Das wäre eine neue Qualität der internationalen Geldeintreibung. Dann ist künftig nicht mehr der Sitz eines Konzerns ausschlaggebend für den Gerichtsstand, sondern der Firmensitz eines Gläubigers. Das gilt natürlich nicht für "Nebensächlichkeiten" wie die Menschenrechte. Im Januar 2014 hatte der US Supreme Court einem Gericht in San Francisco verboten, den Fall der bei Mercedes-Benz Argentina ermordeten Betriebsräte zu hören. "Die allgemeine Zuständigkeit der US-Niederlassungen könnte ausländische Investoren entmutigen" - hieß es im Urteil.

Die Regierung steht mit dem Rücken an der Wand. Ihren Anhängern hat sie eine Argumentationshilfe an die Hand gegeben und verweist darin auf die deutschen Rettungsaktionen. Noch streitet sie sich mit der Justiz um die Zuständigkeit, aber ihr Zwangsverwalter hat bereits seine Arbeit aufgenommen. Die enteignete Firma werde als "gemischtes Unternehmen" weitergeführt, nach dem "Modell YPF" - verkündete Matías Kulfas, Minister für produktive Entwicklung.

Das "Modell YPF verspricht nichts Gutes

Das Erdölunternehmen YPF war in den neunziger Jahren von dem Peronisten Carlos Menem privatisiert worden, und die Partei hatte das gefeiert, auch der damalige Gouverneur der (Erdöl-) Provinz Santa Cruz, Néstor Kirchner und seine Frau (die Abgeordnete) Cristina. Dann wurde sie Staatschefin und enteignete Repsol als Akt der "nationalen Souveränität". Das neue YPF wurde aber kein Staatsbetrieb, sondern ein gemischtes Unternehmen, der operative Teil liegt in den Händen der privaten Eigentümer, darunter die US-Vermögensverwalter. YPF ist an der Wall Street gelistet, zuständig ist die US-Gerichtsbarkeit.

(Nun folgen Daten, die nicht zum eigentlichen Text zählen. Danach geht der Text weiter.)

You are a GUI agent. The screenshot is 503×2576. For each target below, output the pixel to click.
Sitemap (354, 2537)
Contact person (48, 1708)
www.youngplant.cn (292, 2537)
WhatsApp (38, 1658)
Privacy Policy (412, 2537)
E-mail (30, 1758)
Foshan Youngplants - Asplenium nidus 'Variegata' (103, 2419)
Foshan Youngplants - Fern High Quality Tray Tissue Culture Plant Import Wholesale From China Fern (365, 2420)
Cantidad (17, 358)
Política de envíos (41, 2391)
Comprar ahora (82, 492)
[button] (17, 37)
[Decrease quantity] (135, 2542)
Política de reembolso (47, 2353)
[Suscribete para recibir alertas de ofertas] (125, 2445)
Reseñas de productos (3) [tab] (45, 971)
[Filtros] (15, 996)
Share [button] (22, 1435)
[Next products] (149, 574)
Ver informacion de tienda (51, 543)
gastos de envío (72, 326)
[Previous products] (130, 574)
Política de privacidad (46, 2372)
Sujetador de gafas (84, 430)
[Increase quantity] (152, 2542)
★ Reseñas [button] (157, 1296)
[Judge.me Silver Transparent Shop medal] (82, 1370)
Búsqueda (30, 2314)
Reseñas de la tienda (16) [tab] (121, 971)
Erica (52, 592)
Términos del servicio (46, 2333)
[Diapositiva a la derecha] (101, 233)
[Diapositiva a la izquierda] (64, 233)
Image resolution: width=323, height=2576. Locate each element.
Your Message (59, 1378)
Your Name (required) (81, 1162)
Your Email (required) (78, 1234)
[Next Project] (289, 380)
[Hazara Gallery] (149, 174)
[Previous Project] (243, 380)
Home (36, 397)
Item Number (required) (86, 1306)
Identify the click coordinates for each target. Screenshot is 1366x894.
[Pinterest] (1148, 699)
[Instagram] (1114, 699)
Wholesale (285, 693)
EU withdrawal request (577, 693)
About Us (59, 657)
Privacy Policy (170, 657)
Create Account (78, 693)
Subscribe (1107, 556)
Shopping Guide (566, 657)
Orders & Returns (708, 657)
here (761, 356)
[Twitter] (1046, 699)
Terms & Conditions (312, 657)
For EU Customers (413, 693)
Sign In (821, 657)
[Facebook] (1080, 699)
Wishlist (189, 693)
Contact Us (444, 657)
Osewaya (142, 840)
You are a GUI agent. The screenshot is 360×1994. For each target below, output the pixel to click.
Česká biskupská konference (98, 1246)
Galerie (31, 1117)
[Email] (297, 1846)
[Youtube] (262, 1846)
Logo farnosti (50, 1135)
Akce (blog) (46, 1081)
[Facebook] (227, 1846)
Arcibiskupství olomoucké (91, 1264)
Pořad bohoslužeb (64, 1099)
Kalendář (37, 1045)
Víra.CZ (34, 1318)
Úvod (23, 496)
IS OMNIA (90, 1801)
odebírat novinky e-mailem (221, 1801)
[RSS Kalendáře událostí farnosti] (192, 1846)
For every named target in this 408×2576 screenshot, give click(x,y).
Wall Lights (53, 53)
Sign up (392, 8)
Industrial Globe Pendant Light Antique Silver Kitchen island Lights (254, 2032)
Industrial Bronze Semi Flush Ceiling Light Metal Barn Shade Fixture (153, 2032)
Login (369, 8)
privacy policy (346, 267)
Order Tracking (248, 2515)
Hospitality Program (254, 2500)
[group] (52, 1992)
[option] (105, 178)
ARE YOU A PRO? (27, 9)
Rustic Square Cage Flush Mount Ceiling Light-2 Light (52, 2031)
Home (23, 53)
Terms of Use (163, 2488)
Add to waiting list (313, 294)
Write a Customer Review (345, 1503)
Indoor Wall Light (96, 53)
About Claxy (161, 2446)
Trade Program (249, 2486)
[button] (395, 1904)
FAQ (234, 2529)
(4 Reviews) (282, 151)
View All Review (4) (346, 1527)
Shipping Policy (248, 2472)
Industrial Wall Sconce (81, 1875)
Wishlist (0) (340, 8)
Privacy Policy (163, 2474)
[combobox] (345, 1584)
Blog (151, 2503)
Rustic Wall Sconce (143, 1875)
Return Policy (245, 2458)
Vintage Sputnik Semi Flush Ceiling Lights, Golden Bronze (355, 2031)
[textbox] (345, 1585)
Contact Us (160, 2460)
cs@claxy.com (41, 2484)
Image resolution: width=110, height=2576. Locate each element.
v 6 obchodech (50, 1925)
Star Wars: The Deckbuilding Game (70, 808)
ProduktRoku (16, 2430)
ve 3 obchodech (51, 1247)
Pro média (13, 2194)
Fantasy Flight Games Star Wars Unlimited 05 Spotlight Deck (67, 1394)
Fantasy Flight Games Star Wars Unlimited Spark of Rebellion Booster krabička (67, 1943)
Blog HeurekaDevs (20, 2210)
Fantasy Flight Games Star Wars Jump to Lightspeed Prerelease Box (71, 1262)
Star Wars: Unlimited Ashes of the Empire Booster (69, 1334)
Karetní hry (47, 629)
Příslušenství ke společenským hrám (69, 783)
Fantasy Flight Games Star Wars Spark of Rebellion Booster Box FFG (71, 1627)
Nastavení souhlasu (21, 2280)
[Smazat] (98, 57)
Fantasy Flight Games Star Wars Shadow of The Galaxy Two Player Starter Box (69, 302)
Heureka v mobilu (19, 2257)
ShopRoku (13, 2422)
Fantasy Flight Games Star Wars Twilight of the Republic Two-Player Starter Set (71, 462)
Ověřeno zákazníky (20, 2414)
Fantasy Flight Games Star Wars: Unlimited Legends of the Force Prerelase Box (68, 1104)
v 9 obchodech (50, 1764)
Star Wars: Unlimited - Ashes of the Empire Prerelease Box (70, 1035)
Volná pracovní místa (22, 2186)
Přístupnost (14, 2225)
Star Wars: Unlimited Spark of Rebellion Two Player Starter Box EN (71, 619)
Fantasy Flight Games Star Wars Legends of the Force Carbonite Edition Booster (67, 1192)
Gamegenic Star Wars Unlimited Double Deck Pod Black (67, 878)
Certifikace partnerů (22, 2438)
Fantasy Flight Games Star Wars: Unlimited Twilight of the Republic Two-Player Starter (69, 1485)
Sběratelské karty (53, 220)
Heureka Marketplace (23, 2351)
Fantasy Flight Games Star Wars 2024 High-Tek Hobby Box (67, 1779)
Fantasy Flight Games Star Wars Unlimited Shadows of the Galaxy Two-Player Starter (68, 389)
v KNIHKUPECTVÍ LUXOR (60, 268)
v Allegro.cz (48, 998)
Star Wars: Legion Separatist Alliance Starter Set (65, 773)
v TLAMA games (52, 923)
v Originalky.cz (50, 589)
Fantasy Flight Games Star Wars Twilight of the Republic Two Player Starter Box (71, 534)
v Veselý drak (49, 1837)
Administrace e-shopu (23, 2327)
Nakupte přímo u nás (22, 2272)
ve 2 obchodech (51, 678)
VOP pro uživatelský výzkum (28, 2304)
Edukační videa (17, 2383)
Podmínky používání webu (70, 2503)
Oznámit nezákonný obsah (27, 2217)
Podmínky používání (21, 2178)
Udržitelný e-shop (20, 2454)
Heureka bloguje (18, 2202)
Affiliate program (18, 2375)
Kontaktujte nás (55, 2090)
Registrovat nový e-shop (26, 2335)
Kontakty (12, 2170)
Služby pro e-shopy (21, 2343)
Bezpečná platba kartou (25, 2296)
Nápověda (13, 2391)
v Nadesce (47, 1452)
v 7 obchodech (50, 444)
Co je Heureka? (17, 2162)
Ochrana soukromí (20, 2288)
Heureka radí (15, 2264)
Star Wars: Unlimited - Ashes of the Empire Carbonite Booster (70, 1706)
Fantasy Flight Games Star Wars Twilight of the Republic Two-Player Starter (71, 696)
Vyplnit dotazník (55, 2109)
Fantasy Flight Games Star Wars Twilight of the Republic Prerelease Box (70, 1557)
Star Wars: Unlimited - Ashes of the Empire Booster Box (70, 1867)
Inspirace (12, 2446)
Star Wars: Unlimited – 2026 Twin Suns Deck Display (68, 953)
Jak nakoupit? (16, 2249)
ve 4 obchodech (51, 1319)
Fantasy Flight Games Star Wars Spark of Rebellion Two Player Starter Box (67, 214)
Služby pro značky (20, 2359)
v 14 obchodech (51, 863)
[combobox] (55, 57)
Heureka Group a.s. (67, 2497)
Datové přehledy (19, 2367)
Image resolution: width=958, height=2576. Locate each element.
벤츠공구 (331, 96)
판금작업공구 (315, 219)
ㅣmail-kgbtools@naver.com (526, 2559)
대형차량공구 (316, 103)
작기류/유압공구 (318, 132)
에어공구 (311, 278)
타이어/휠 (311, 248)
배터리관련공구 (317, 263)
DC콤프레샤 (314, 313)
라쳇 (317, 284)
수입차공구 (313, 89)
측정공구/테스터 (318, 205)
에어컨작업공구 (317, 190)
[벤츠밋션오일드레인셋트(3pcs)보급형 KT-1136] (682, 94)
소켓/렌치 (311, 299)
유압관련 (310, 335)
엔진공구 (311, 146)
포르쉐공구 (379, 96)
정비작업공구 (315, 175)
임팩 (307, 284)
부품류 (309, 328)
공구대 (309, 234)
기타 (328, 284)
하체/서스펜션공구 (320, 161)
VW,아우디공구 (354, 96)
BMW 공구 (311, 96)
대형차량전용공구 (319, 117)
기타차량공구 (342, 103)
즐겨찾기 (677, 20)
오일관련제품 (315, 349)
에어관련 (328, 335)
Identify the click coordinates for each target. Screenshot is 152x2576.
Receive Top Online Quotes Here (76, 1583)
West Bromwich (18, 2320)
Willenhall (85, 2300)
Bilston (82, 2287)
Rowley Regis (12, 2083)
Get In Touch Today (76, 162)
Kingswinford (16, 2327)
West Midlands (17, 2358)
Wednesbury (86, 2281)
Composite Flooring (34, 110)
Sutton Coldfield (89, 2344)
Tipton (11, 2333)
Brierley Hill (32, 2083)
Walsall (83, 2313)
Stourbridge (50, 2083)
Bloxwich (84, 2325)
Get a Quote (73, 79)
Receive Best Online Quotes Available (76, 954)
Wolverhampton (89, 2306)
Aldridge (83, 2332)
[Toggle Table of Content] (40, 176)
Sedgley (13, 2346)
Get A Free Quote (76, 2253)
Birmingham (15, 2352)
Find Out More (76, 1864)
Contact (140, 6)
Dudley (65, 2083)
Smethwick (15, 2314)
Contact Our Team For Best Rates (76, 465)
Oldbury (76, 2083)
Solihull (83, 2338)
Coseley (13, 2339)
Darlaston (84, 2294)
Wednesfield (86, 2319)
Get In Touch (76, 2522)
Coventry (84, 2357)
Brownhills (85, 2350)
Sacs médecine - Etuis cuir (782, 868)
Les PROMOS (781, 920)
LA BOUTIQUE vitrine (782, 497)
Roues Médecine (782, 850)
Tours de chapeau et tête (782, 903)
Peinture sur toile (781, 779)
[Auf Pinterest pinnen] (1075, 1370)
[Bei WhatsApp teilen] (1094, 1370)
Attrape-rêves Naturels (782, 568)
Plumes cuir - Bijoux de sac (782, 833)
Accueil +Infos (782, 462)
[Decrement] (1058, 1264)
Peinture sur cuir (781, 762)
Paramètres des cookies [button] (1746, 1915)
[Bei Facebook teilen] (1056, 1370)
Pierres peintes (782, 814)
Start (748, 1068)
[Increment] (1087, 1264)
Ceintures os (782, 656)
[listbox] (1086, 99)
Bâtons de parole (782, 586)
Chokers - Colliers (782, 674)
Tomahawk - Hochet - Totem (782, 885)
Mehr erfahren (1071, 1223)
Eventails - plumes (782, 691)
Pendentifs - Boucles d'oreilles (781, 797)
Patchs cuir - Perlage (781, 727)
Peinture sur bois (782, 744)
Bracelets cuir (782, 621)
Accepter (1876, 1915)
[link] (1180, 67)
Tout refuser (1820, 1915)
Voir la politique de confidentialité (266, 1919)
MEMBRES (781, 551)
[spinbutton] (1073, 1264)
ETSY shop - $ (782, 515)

Cristina ernannte zu ihrem CEO Miguel Galuccio, einen Manager von Schlumberger, dem weltweit größten Unternehmen für Erdölexploration. Und der setzte auf Fracking. Während Shell vor kurzem das Fracking wegen der ausgelösten Erdbeben eingestellt hat, setzt YPF weiterhin auf diese Technologie. Das "Instituto Patria", ein Think Tank der Vizepräsidentin Cristina Kirchner, hat bereits Head Hunter losgeschickt, "um einen Galuccio für den Agro-Bereich" zu suchen.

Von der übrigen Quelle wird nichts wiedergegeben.